On Tues. Feb. 7, Nina McConigley came to St. Mary’s College of Maryland from her home state of Wyoming to meet professors and students, visit classes, and share one of her short stories at the VOICES Reading that evening. She has an MFA from the University of Houston and an MA from the University of Wyoming. McConigley is currently a professor at the University of Wyoming where she teaches English. She has written a book titled Cowboys and East Indians which won the 2014 PEN Open Book Award and a High Plains Award. Other accolades she has received include being named one of ‘50 Phenomenal Women Making a Difference’ in 2014, being nominated for a Pushcart Prize and being nominated for The Best New American Voices.
McConigley shared her short story “Pomp and Circumstances” with the audience the evening she was here. “It is about being the wrong kind of Indian in Wyoming” she said. Indian-American herself, McConigley shared how she rarely sees another person of color in the courses she teaches in Wyoming and her story reflected on that feeling of being a part of such a small minority. Similarly, her characters in the story she shared were “the only Indian in his office” and “the only Indian in his school.”
When introducing Nina McConigley, Karen L. Anderson, Associate Professor of English and Coordinator of the VOICES series, described McConigley’s characters as “subtle, frank, deeply sorry, and sad.”
“Nina writes to the core of race and identity,” Jerry Gabriel, who gave a full introduction of McConigley, said. Her characters portray the deeply private feelings of “never quite belonging.”
The story focused on an Indian family of three that moved to Wyoming after living in India and then Toronto. The story’s events are set in motion when the protagonist Chitra tells a story about hijra, men who become women by adopting women’s dress and behavior, at her husband’s boss’s Christmas party. This later prompts Richard Larsen, the boss, to invite Chitra to his house to have coffee with him and his wife.
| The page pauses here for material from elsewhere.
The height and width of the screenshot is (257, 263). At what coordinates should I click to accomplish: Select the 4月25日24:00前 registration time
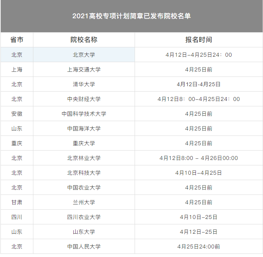click(x=199, y=247)
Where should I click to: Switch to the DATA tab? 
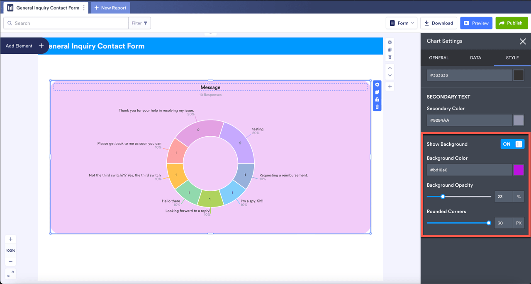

While she is there, Richard asks Chitra if he may try on a sari, a traditional garment worn by Indian women. Though initially confused, Chitra eventually understands Larsen’s request when he shows her his elaborate cross-dressing closet. The closet, accessed through his gun storage room in the basement, juxtaposes starkly with his “Wyoming cowboy” persona he embodies ordinarily during the everyday. Richard Larsen’s secret love of cross-dressing becomes an intimate and deeply personal secret which Chitra was let in on.
After reading the story, McConigley revealed that she was inspired to write this story as a social commentary on the Wyoming stereotypes of masculinity because of her high school friend she met as an acolyte in church, Matthew Shepard. Shepard, who had been a student at the University of Wyoming, was tied to a fence and severely beaten. Six days later, after not regaining consciousness due to inoperable brain damage, Shepard was declared to be dead as a result of the attack. This event was reported and covered by media outlets as a hate crime because he was openly known to be gay.
“It is unspoken between [Chitra and Richard Larsen],” McConigley writes in the short story “Pomp and Circumstances.” This kind of thing, this kind of secret deviation from the masculine cowboy persona, is the “kind of thing can get you killed in Wyoming,” the story says.